The sector has already seen the first round of consolidation in the PSB (public sector bank) sector over the last five years through the initiative taken by the Government of India, with an intent to achieve scale and balance sheet strength.

“Given the current buoyancy in the equity markets, there is a significant opportunity for large Indian private banks to explore the inorganic growth route through acquisition of smaller private banks that continue to face headwinds or even public sector banks where the government is considering a disinvestment,” the credit rating agency said in a study.

However, any such consolidation will be influenced by various factors like strategic fitment, expansion plan in a particular region, compelling valuations, deposit franchise and technological compatibility.

Consolidation in PVB space

The study noted that many small sized PVBs continue to face chronic asset quality problems which constrain capital availability, hence there is uncertainty on their scalability and business sustainability over the short to medium term.

“Challenges related to corporate governance and ability to raise capital, coupled with economic slowdown have significantly weakened their balance sheet.

“The pandemic has further worsened their performance, adding to their woes. These challenges are going to translate into inorganic growth opportunities for larger banks,” the agency said.

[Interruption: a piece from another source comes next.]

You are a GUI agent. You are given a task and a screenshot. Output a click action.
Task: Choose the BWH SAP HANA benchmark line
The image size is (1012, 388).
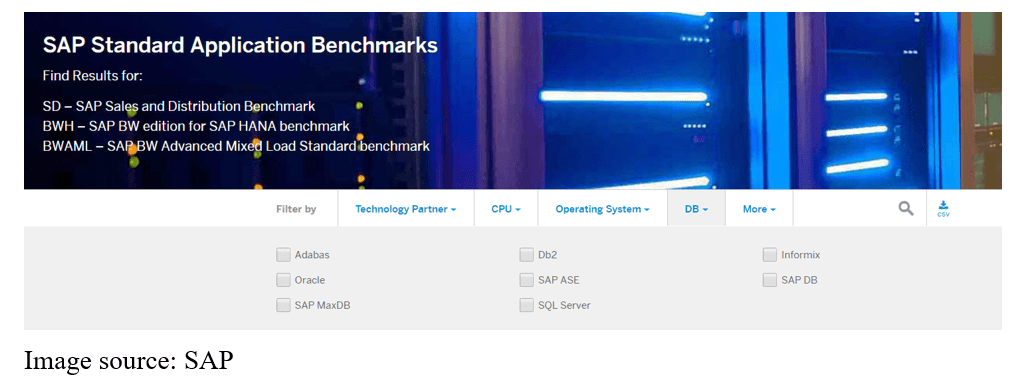[x=196, y=126]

Hence, Acuité believes that consolidation in the private banking space is a distinct possibility in the near to medium term. The takeover of Lakshmi Vilas Bank by DBS Singapore is one such example of the consolidation trend.

The agency observed that the consolidation of PSBs has been undertaken to enhance competitiveness, capital position and operational efficiency which has seen a gradual deterioration over the last ten years.

Shift in biz

According to Acuité Ratings’assessment, clearly, a significant and consistent shift in business (credit + deposits) has been witnessed from PSBs to PVBs over the past few years.

Nevertheless, the consolidation concluded among PSBs and a significant quantum of fresh capital infusion in these banks by the government may mitigate the risk of a further loss in market share.

While Public Sector Banks (PSBs) continue to dominate the Indian banking industry with majority market share in both deposits and advances, PVBs have been steadily gaining market share, the agency said.

Over the last five years, PSBs’ market share has dropped by around 10 per cent in both deposits and advances, which has been largely taken over by PVBs.

PSBs market share in outstanding credit of scheduled commercial banks (SCBs) has declined from 68.4 per cent as at March-end 2017 to 58.6 per cent as at March-end 2021. PVBs market share in outstanding credit of SCBs has gone up from 27.4 per cent as at March-end 2017 to 36.4 per cent as at March-end 2021.

PSBs market share in outstanding deposits of SCBs has declined from 72.7 per cent as at March-end 2017 to 63.7 per cent as at March-end 2021. PVBs market share in outstanding credit of SCBs has gone up from 23.1 per cent as at March-end 2017 to 30.9 per cent as at March-end 2021.

“Clearly, asset quality and the resultant profitability as well as capital challenges have been the key factor in the slow down of the PSBs.

“This has been an opportunity for the large PVBs, who have cemented their market position in the domestic banking system through easier access to capital along with early initiatives on technological upgradation and enhanced customer experience,” the agency said.

Acuité Ratings’ opined that although there is no dearth of capital for better managed large and mid-size PVBs, regional and smaller PVBs with relatively high concentration risks in the corporate sector, significant exposure to the MSME segment and limited track record in mobilisation of capital, will continue to witness capital impairment risks.

“Given the limitation in their geographical franchise, their ability to bring about a structural improvement in their lending and deposit profile is uncertain,” it said.

In particular, the Covid pandemic and the consequent disruptive lockdowns have had a larger impact on the asset quality of smaller PVBs, emphasised the study.

In the rating agency’s opinion, such a scenario is expected to trigger a further consolidation in the domestic banking space over the medium term.